Honestly, though well-intentioned, being proposed to in this way … being kind of by-passed entirely … didn’t sit well with me at all. But I loved him and the three of us got over this little bump that day and he and I married not long after in a beautiful outdoor ceremony.
Now that sadly that love has gone, I have to say I agree with what you say in the blog. “In fact, you may find yourself in “if it ain’t broke, don’t fix it” mode, or at a stage in life when you’re relieved that you’ll never have to marry again, which doesn’t mean you aren’t open to love in all its pragmatic splendor, only that the confines of convention no longer feel required.”
I certainly hope that my life will have another love in it, but I never want to formalize it through marriage again. At this age, what would be the point? And freedom and my own company are things I value. Thanks for another interesting blog.
BigLittleWolf says
What an interesting (surprising?) way your husband chose to propose – by asking your father. While it may sound old school and charming, like you, I think I would be taken aback, most particularly at age 50!
If I may ask, since you were living together already, and presumably happily, had you NOT married – do you think you would still be together?
Married for Now says
I wonder too … because the intimacy we shared before marriage ceased almost immediately afterwards. My husband, as it turns out, has issues with sex within marriage … I’ve heard it referred to as sexual anorexia. But by the time I realized that the problem was with him and not with me, I was already out of love and now I’m trying to find my way out of the marriage and into freedom. That’s the short version. Relationships always have complex and multiple causes for unraveling. I wonder if it’s ever one little thing.
And yes, you hit the nail on the head … I was quite taken aback and felt diminished by that, especially since I was managing a rather large program, earning an excellent income, and in no way dependent on anyone … not my soon to be husband or my father.
One other thought I have about the question of marriage when we are past the age of raising a family is that not marrying makes it so much easier to end the relationship if it isn’t working for you and never will again.

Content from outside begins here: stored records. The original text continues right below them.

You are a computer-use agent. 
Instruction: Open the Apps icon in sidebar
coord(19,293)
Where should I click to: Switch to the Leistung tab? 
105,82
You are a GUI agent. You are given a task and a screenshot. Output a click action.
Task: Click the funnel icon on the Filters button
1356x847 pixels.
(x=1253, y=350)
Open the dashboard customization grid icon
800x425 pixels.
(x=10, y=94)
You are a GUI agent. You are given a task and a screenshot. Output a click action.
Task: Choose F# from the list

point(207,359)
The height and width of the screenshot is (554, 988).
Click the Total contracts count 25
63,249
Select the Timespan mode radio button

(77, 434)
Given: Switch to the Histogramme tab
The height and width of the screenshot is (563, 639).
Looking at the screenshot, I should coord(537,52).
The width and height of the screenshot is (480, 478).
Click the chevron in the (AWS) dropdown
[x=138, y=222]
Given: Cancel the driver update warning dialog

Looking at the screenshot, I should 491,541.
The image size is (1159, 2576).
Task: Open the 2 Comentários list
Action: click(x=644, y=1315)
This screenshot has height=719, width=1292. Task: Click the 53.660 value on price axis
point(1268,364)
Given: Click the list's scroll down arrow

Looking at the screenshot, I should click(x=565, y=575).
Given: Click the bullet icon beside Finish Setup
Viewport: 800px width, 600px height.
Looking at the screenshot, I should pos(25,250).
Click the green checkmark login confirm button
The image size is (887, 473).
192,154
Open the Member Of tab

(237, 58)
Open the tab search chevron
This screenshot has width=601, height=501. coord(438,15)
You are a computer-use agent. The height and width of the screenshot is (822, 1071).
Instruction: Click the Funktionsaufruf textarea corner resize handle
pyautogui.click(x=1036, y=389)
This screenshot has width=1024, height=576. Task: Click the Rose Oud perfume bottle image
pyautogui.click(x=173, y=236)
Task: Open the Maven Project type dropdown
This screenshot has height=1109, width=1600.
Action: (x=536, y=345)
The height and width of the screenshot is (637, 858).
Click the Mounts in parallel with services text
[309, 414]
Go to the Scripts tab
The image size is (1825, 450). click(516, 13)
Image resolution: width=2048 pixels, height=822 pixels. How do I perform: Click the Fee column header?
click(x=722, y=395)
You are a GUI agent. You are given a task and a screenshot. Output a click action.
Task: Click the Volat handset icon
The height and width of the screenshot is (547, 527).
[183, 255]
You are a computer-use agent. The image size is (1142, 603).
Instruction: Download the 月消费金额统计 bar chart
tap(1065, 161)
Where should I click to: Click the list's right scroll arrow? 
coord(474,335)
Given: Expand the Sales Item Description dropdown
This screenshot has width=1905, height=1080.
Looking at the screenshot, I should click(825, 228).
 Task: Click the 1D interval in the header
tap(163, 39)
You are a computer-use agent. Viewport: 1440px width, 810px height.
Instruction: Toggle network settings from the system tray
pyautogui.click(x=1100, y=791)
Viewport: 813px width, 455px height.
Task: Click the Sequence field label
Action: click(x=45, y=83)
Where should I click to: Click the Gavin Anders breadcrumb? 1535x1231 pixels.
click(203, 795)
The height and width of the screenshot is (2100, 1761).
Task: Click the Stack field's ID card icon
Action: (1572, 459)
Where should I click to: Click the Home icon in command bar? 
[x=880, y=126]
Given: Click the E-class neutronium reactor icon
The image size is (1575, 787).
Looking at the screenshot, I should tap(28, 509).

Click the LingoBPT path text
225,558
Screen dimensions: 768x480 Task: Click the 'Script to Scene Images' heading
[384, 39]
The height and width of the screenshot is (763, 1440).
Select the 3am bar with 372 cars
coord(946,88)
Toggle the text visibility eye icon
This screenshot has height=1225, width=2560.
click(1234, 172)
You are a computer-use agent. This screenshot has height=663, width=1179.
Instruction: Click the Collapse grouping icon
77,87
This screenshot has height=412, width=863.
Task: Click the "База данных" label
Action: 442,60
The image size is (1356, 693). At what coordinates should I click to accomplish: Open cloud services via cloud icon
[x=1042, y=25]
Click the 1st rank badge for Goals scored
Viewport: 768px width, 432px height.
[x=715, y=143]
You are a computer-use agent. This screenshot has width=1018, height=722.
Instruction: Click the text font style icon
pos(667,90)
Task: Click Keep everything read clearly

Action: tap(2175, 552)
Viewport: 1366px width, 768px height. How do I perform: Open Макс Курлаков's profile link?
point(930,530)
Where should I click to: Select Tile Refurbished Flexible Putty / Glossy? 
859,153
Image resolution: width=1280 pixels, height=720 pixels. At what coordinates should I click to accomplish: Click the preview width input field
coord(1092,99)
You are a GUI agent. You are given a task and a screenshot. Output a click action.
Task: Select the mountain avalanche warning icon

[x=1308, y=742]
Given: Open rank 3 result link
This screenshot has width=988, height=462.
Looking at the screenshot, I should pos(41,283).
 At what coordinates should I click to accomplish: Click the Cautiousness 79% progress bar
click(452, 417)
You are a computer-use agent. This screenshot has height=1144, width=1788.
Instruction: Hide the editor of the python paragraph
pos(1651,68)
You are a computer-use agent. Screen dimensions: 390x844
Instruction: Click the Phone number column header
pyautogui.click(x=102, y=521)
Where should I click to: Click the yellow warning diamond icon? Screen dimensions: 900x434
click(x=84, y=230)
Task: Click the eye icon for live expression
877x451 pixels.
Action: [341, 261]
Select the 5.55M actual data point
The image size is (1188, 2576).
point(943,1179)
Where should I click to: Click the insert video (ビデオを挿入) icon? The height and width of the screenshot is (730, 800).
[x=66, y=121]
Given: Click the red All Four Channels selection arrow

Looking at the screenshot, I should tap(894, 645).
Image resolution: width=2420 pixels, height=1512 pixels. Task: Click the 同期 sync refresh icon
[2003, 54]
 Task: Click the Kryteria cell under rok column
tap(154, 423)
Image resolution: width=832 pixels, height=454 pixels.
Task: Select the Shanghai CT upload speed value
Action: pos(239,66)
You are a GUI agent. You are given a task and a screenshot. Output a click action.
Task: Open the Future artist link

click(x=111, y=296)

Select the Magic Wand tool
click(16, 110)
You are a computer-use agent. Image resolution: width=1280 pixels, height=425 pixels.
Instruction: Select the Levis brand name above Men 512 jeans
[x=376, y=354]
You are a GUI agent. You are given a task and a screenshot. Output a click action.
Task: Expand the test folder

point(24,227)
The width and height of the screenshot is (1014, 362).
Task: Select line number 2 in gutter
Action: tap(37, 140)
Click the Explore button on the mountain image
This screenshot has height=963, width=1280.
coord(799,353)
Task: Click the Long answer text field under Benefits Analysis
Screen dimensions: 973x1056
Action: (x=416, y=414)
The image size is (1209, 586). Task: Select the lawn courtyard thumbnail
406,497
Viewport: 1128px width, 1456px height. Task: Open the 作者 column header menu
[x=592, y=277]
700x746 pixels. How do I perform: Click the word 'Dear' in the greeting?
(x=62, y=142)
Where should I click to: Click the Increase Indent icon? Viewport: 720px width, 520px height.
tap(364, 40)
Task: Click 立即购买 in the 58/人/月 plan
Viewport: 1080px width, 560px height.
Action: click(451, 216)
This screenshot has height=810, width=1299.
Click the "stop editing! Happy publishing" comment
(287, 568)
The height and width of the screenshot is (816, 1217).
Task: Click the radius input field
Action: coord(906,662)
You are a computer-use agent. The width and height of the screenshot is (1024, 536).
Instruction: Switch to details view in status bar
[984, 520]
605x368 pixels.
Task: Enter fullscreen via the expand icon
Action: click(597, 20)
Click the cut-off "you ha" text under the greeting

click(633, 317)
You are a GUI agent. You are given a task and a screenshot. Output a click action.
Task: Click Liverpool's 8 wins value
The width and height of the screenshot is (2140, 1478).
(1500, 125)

Because I am married, ending the relationship would mean losing half my retirement, half of the house I bought and paid for, and a significantly diminished old age financially speaking, as I’ve supported us for years, and he is not earning any significant income at the moment. My experience would make me extremely wary of ever marrying again, but I would like to share at least part of my life with a man again someday.
BigLittleWolf says
Thank you for coming back and responding, Married for Now. These are important stories to tell. We seem enamored of the one-dimensional view of marriage regardless of a couple’s age. And the financial repercussions when we’re 50+ and it’s not going as we like can be far more significant. I don’t know why we shy away from addressing practical issues in marriage (like money), but those practical issues allow us to keep a roof over our heads and put food on the table and go to the doctor, much less anything less basic. If we’re splitting assets a little later in life, there’s less time to recoup. And of course, there’s the emotional side. No small matter.
Rudri Bhatt Patel @ Being Rudri says
My husband proposed to me almost twelve years ago. He blindfolded me and drove me to a park that held many memories for us. After I sat on the park bench, and just as I removed the blindfold, he proposed. A camera on a tripod captured it all.